NYC Teachers’ Union Threatens to Strike Over School Reopening, Demands Mass Testing

NYC Teachers’ Union Threatens to Strike Over School Reopening, Demands Mass Testing
A teacher at Yung Wing Elementary School moves desks and chairs in her classroom to socially distance desks for the 2020-21 school year in New York City, N.Y., on Aug. 17, 2020. (Michael Loccisano/Getty Images)
Bill Pan
8/20/2020
Updated:
8/20/2020

New York City’s powerful teachers’ union threatened Wednesday to strike unless every student and teacher is tested for COVID-19 before returning to in-person learning—a task that would make it impossible to reopen the city’s public schools as planned.

“The minute we feel the mayor is trying to force people into an unsafe school, we go,” said Michael Mulgrew, president of United Federation of Teachers (UFT), which represents some 95,000 public school employees. Mulgrew issued an ultimatum at a press conference, laying out a series of demands each of New York City’s 1,700 public schools must meet in order to reopen this fall.
Besides things like personal protective equipment, social distancing, and strict entry and exit procedures, the UFT’s biggest demand is that every single student, educator and staff member must go through a CCP virus antibody test and have a negative result 10 days before they return to their schools. Those tested positive for the virus will have to teach or learn remotely.

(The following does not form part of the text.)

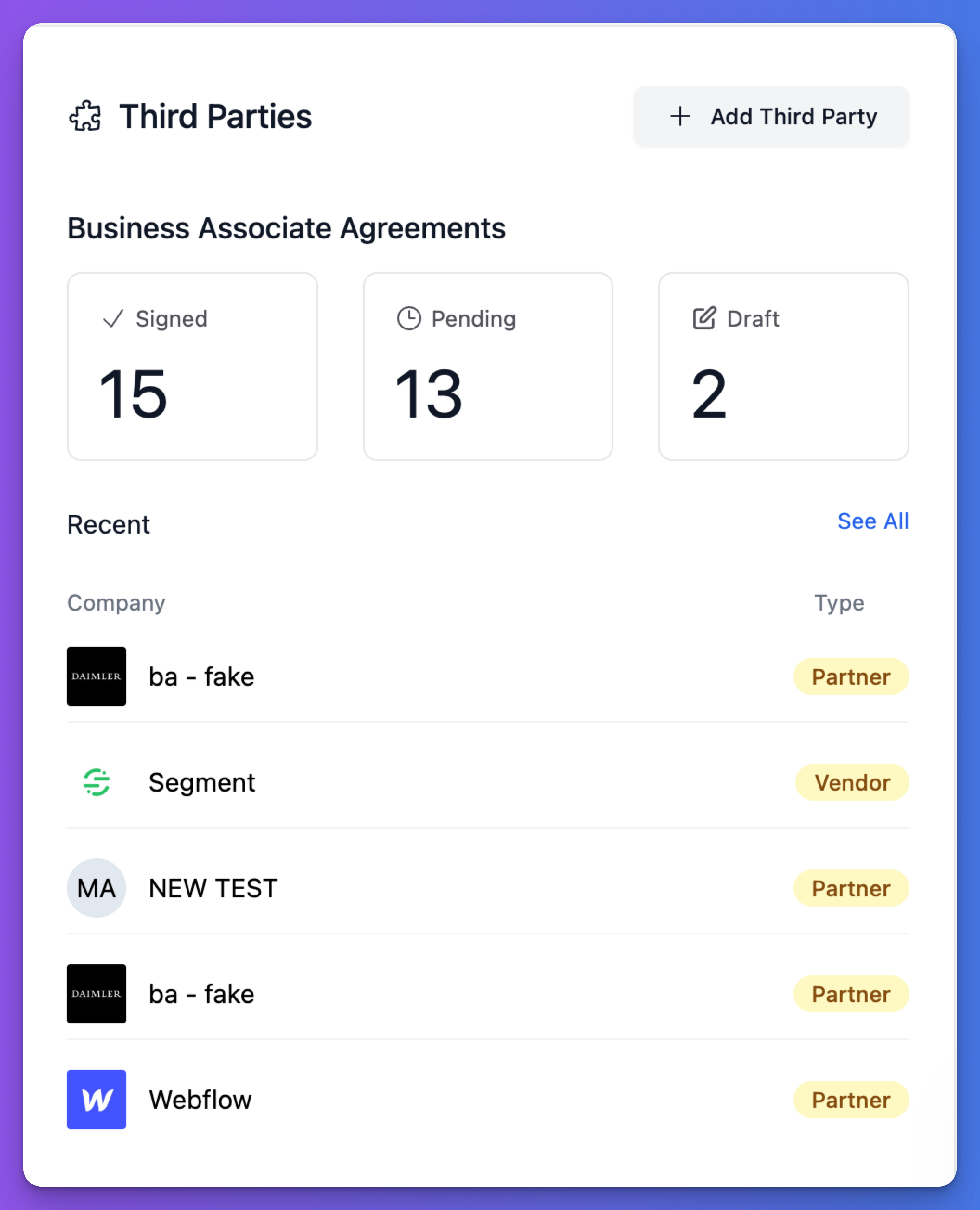Click the checkmark icon beside Signed
The height and width of the screenshot is (1210, 980).
113,319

The union estimates that 700,000 students are planning to attend in-person classes at least one to three days a week, while some 50,000 teachers are expected to resume teaching in school buildings.

Mulgrew acknowledged that a test at such an massive scale could delay Mayor Bill de Blasio’s planned Sept. 10 reopening by a month. If schools do reopen without delay, he claimed, “It might be one of the biggest debacles in the history of the city.”

“If all the schools open on Sept. 10, and everything that we just laid out is not in place, the union is prepared to go to court or go on strike, if we need to,” he said.

The city’s public school system dismissed the UFT’s warning, calling it “fear mongering.”

“The UFT is fear mongering,” Miranda Barbot, spokeswoman of New York City Public Schools, wrote on Twitter. “When we see a full plan that is rooted in data and science, we'll review it—until then, it seems like they just don’t want to say the quiet part out loud: they don’t want to open schools at all for students and families.”
De Blasio, who has been closely working with the UFT over the past months but now faces mounting pressure from the union to delay the start of in-person learning, pointed out that public employees can be punished for striking under the state law.

“Any union leader who talks about doing something illegal should really think twice about what he’s saying,” the Democratic mayor said Wednesday during a press conference. “We’ve been working in good faith with the unions for months. We’re going to keep working with them regardless of what they say because we care more about kids and parents than these games.”